:: MATERIAL PROVIDED ::
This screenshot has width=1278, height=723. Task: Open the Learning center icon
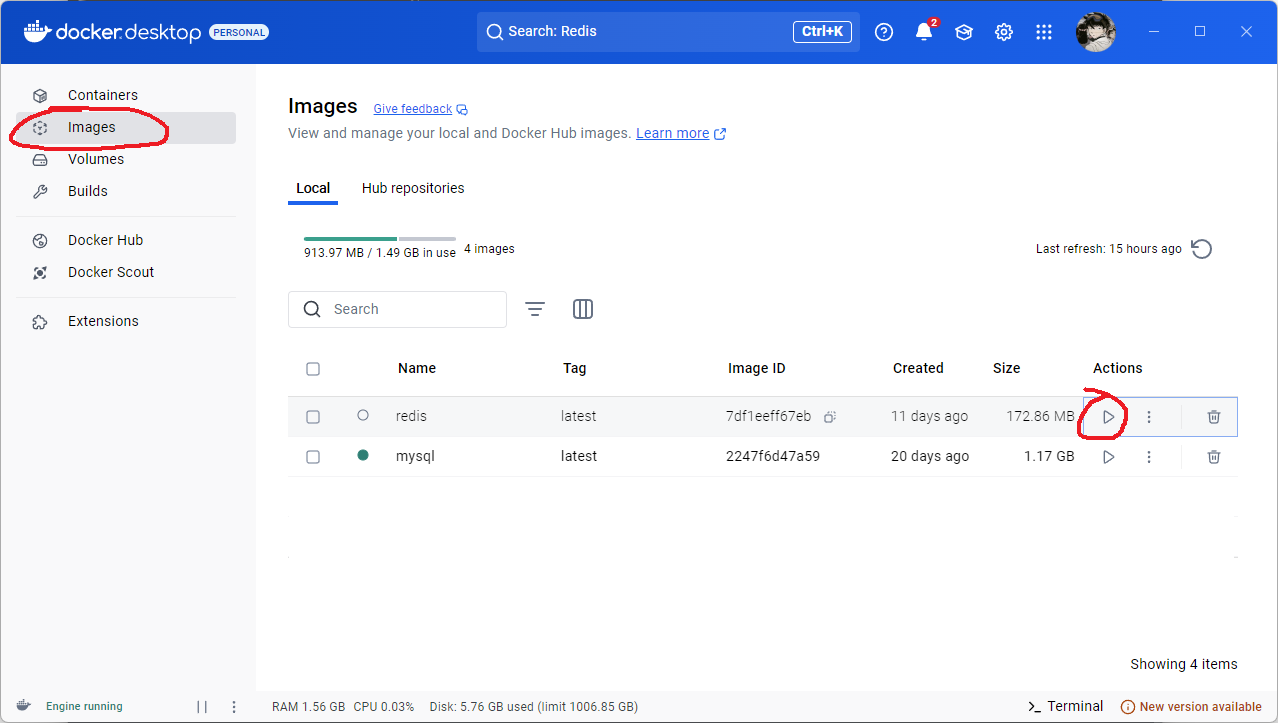(x=963, y=32)
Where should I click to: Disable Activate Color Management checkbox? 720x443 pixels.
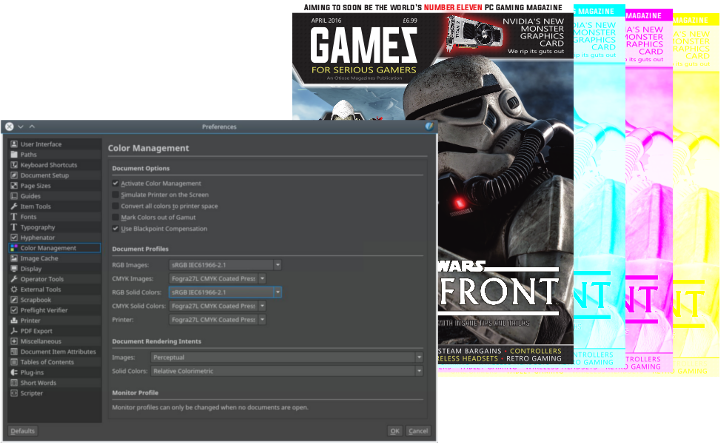coord(116,183)
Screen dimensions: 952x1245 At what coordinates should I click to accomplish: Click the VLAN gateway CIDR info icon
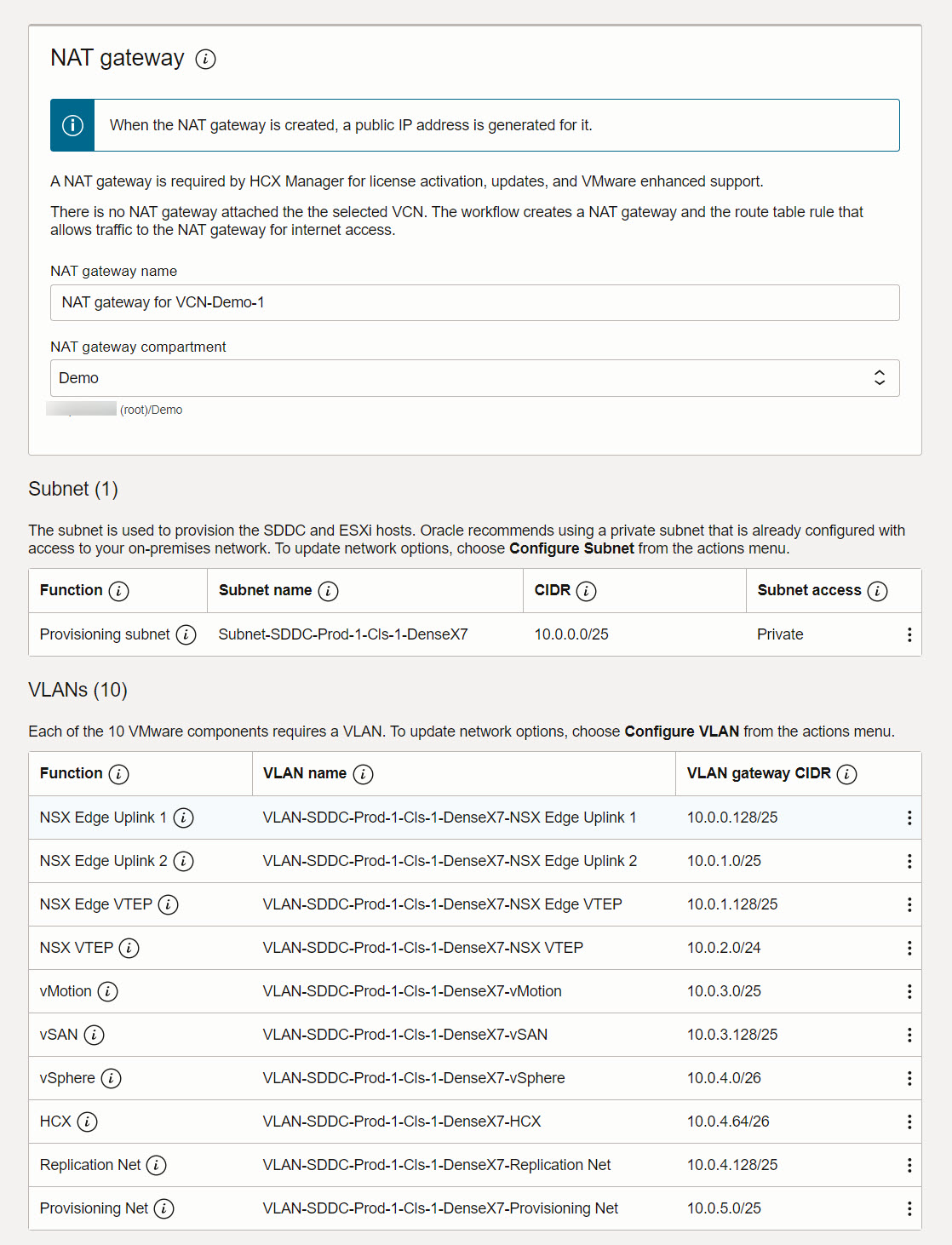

:: REQUIRED WORK ::
Transcribe the records verbatim, excluding pictures.

:: ANSWER TO THIS EXERCISE ::
This screenshot has width=1278, height=723. Task: Open the Learning center icon
(x=963, y=32)
Where should I click to: Disable Activate Color Management checkbox? 720x443 pixels.
coord(116,183)
Screen dimensions: 952x1245 At what coordinates should I click to accomplish: Click the VLAN gateway CIDR info icon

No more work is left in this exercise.